Given the following document:

You could compute:
| import otary as ot
im = ot.Image.from_pdf('../tests/data/vision/example1/test.pdf')
ocr_outputs = ... # from your favorite OCR engine
ocrmos = ...
print(ocrmo.ocrsos[4].text) # PDF
closest_word = ocrmo.find_closest_word(
word=ocrmo.ocrsos[4],
direction="right",
dist_thresh=im.dist_pct(pct=0.05) # 5% of image diagonal distance
)
print(closest_word.text) # document.
|
You can do the same to the left:
| closest_word = ocrmo.find_closest_word(
word=ocrmo.ocrsos[4],
direction="left",
dist_thresh=im.dist_pct(pct=0.05)
)
print(closest_word.text) # test
|
Find words in a given spatial region
Using Otary, you can find all OCR Bounding Box that are in a given spatial region.
| import otary as ot
im = ot.Image.from_file("../tests/data/vision/example2/sample-otary-img1.pdf")
# define your OCR outputs
ocr_outputs = ... # from your favorite OCR engine
ocrmo = ...
# define your spatial region
polygon_array = np.array(
[[60, 200], [130, 130], [270, 130], [270, 300], [250, 500], [60, 500]]
)
polygon = ot.Polygon(polygon_array)
aabb = polygon.aabb().expand(1.1)
# find words in the spatial region
ocrsos_crop = ocrmo.words_in(box=aabb)
# display
im.copy().draw_polygons(
polygons=[aabb],
render=ot.PolygonsRender(colors=["blue"], thickness=2),
).draw_ocr_outputs(
ocr_outputs=ocrsos_crop,
render=ot.OcrSingleOutputRender(thickness=1, default_color="red"),
).show()
|
This previous code would display:

Drop duplicates
| import otary as ot
im = ot.Image.from_file("../tests/data/vision/example2/sample-otary-img1.pdf")
# define your OCR outputs
ocr_outputs1 = ... # from your favorite OCR engine
ocrmo1 = ...
# imagine you have some other OCR outputs
ocr_outputs2 = ... # from your 2nd favorite OCR engine
ocrmo2 = ...
# merge ocr outputs
ocrmo = OcrMultiOutput.merge([ocrmo1, ocrmo2])
# drop duplicates
ocrmo.drop_duplicates(dist_thresh=im.dist_pct(pct=0.05))
|
OCR Deduplication
OCR de-duplication can be useful when using free OCR engines and still
want to detect precisely rotated bounding boxes.
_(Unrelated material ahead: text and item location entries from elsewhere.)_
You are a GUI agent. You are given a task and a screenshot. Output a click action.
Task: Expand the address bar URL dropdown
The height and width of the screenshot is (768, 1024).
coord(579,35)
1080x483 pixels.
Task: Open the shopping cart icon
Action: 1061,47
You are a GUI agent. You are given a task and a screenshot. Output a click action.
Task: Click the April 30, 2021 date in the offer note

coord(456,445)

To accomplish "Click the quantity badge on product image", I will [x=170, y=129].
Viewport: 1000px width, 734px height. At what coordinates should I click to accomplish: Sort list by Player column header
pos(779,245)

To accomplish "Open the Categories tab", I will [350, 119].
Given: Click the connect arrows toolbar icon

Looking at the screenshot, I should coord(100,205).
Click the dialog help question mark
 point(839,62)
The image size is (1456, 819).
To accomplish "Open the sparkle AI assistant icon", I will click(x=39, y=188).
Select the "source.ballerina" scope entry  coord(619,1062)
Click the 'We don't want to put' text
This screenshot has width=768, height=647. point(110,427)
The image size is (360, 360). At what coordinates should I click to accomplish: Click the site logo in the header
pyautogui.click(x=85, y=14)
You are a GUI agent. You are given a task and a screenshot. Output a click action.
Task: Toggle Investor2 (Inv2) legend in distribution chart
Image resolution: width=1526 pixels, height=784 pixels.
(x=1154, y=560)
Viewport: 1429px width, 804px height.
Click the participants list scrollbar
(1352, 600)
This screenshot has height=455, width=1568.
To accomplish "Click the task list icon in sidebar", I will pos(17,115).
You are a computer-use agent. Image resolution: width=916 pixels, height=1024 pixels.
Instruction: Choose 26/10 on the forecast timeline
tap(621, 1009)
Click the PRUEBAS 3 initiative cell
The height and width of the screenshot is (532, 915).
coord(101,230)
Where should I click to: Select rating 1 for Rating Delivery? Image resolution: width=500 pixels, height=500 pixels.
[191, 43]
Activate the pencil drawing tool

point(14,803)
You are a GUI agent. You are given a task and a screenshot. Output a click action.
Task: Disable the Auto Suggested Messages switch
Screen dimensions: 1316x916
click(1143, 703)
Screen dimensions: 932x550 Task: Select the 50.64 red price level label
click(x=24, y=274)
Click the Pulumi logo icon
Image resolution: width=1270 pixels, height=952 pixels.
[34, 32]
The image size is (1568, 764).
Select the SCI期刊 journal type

Currently, detecting
words in any orientation is not that easy. One approach consists in rotating
the image in different angles and then using the same OCR engine to detect
words. Then you can de-rotate the found words and bounding boxes.
# Otary provides thoses methods
image.rotate()
bbox.rotate()
Once you have all the words detected in all rotation angles restored in the
original orientation of the image you can then de-duplicate the OCR outputs.